**Exercise aim**
Return the records verbatim.

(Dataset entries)
____________

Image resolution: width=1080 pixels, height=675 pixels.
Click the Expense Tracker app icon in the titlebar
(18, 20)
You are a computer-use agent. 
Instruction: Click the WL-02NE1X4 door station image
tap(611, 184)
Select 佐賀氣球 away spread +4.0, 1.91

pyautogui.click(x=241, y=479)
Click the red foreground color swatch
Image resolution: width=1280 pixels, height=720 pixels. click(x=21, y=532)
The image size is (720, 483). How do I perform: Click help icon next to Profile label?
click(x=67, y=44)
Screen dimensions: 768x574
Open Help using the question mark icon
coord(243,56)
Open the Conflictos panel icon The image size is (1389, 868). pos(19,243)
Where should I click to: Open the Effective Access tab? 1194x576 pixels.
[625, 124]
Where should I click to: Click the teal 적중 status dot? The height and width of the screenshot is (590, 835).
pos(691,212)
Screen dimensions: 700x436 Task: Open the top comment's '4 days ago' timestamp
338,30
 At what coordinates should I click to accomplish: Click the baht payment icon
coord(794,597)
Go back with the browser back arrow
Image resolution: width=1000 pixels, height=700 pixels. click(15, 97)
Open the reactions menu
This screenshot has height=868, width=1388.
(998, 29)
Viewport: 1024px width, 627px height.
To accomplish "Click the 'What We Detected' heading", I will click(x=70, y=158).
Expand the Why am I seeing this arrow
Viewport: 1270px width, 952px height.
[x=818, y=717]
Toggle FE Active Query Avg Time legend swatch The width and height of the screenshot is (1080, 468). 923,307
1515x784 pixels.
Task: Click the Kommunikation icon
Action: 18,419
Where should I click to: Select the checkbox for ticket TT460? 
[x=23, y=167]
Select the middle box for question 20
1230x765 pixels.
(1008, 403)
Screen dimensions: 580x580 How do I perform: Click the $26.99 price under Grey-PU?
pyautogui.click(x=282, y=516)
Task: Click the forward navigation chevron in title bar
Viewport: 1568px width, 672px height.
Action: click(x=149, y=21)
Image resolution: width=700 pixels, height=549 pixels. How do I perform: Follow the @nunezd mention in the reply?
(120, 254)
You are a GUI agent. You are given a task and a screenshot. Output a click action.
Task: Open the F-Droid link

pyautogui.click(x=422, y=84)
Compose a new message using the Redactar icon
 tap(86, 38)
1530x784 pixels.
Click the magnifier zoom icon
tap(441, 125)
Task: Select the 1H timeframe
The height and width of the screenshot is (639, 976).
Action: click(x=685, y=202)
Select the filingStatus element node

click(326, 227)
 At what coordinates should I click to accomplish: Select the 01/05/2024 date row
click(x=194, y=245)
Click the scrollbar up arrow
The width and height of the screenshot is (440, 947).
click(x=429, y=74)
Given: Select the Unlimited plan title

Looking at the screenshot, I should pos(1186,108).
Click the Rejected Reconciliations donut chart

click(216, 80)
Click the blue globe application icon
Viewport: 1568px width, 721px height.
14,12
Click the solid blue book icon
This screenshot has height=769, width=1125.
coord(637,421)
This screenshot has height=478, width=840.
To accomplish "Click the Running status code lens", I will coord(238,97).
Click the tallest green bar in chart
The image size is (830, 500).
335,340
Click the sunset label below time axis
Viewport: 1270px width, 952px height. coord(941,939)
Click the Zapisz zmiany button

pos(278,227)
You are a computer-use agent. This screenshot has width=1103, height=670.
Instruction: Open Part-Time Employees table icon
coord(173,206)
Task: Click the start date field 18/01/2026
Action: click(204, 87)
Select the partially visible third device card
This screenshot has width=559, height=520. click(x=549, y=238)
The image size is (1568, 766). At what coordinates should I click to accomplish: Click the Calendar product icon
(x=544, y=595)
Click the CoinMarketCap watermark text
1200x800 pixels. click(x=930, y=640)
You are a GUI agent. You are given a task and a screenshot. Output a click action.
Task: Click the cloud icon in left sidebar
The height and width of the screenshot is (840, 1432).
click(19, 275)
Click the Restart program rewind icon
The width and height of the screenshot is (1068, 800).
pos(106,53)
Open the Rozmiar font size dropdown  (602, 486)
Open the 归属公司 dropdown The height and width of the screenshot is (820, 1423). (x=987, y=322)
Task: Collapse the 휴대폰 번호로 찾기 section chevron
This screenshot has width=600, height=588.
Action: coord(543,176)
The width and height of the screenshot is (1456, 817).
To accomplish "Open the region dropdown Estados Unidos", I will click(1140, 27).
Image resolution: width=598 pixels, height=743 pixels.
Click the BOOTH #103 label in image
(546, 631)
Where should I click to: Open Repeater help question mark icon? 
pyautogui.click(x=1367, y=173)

____________

**Written solution**
Image resolution: width=1080 pixels, height=675 pixels.
Click the Expense Tracker app icon in the titlebar
(18, 20)
You are a computer-use agent. 
Instruction: Click the WL-02NE1X4 door station image
tap(611, 184)
Select 佐賀氣球 away spread +4.0, 1.91

pyautogui.click(x=241, y=479)
Click the red foreground color swatch
Image resolution: width=1280 pixels, height=720 pixels. click(x=21, y=532)
The image size is (720, 483). How do I perform: Click help icon next to Profile label?
click(x=67, y=44)
Screen dimensions: 768x574
Open Help using the question mark icon
coord(243,56)
Open the Conflictos panel icon The image size is (1389, 868). pos(19,243)
Where should I click to: Open the Effective Access tab? 1194x576 pixels.
[625, 124]
Where should I click to: Click the teal 적중 status dot? The height and width of the screenshot is (590, 835).
pos(691,212)
Screen dimensions: 700x436 Task: Open the top comment's '4 days ago' timestamp
338,30
 At what coordinates should I click to accomplish: Click the baht payment icon
coord(794,597)
Go back with the browser back arrow
Image resolution: width=1000 pixels, height=700 pixels. click(15, 97)
Open the reactions menu
This screenshot has height=868, width=1388.
(998, 29)
Viewport: 1024px width, 627px height.
To accomplish "Click the 'What We Detected' heading", I will click(x=70, y=158).
Expand the Why am I seeing this arrow
Viewport: 1270px width, 952px height.
[x=818, y=717]
Toggle FE Active Query Avg Time legend swatch The width and height of the screenshot is (1080, 468). 923,307
1515x784 pixels.
Task: Click the Kommunikation icon
Action: 18,419
Where should I click to: Select the checkbox for ticket TT460? 
[x=23, y=167]
Select the middle box for question 20
1230x765 pixels.
(1008, 403)
Screen dimensions: 580x580 How do I perform: Click the $26.99 price under Grey-PU?
pyautogui.click(x=282, y=516)
Task: Click the forward navigation chevron in title bar
Viewport: 1568px width, 672px height.
Action: click(x=149, y=21)
Image resolution: width=700 pixels, height=549 pixels. How do I perform: Follow the @nunezd mention in the reply?
(120, 254)
You are a GUI agent. You are given a task and a screenshot. Output a click action.
Task: Open the F-Droid link

pyautogui.click(x=422, y=84)
Compose a new message using the Redactar icon
 tap(86, 38)
1530x784 pixels.
Click the magnifier zoom icon
tap(441, 125)
Task: Select the 1H timeframe
The height and width of the screenshot is (639, 976).
Action: click(x=685, y=202)
Select the filingStatus element node

click(326, 227)
 At what coordinates should I click to accomplish: Select the 01/05/2024 date row
click(x=194, y=245)
Click the scrollbar up arrow
The width and height of the screenshot is (440, 947).
click(x=429, y=74)
Given: Select the Unlimited plan title

Looking at the screenshot, I should pos(1186,108).
Click the Rejected Reconciliations donut chart

click(216, 80)
Click the blue globe application icon
Viewport: 1568px width, 721px height.
14,12
Click the solid blue book icon
This screenshot has height=769, width=1125.
coord(637,421)
This screenshot has height=478, width=840.
To accomplish "Click the Running status code lens", I will coord(238,97).
Click the tallest green bar in chart
The image size is (830, 500).
335,340
Click the sunset label below time axis
Viewport: 1270px width, 952px height. coord(941,939)
Click the Zapisz zmiany button

pos(278,227)
You are a computer-use agent. This screenshot has width=1103, height=670.
Instruction: Open Part-Time Employees table icon
coord(173,206)
Task: Click the start date field 18/01/2026
Action: click(204, 87)
Select the partially visible third device card
This screenshot has width=559, height=520. click(x=549, y=238)
The image size is (1568, 766). At what coordinates should I click to accomplish: Click the Calendar product icon
(x=544, y=595)
Click the CoinMarketCap watermark text
1200x800 pixels. click(x=930, y=640)
You are a GUI agent. You are given a task and a screenshot. Output a click action.
Task: Click the cloud icon in left sidebar
The height and width of the screenshot is (840, 1432).
click(19, 275)
Click the Restart program rewind icon
The width and height of the screenshot is (1068, 800).
pos(106,53)
Open the Rozmiar font size dropdown  (602, 486)
Open the 归属公司 dropdown The height and width of the screenshot is (820, 1423). (x=987, y=322)
Task: Collapse the 휴대폰 번호로 찾기 section chevron
This screenshot has width=600, height=588.
Action: coord(543,176)
The width and height of the screenshot is (1456, 817).
To accomplish "Open the region dropdown Estados Unidos", I will click(1140, 27).
Image resolution: width=598 pixels, height=743 pixels.
Click the BOOTH #103 label in image
(546, 631)
Where should I click to: Open Repeater help question mark icon? 
pyautogui.click(x=1367, y=173)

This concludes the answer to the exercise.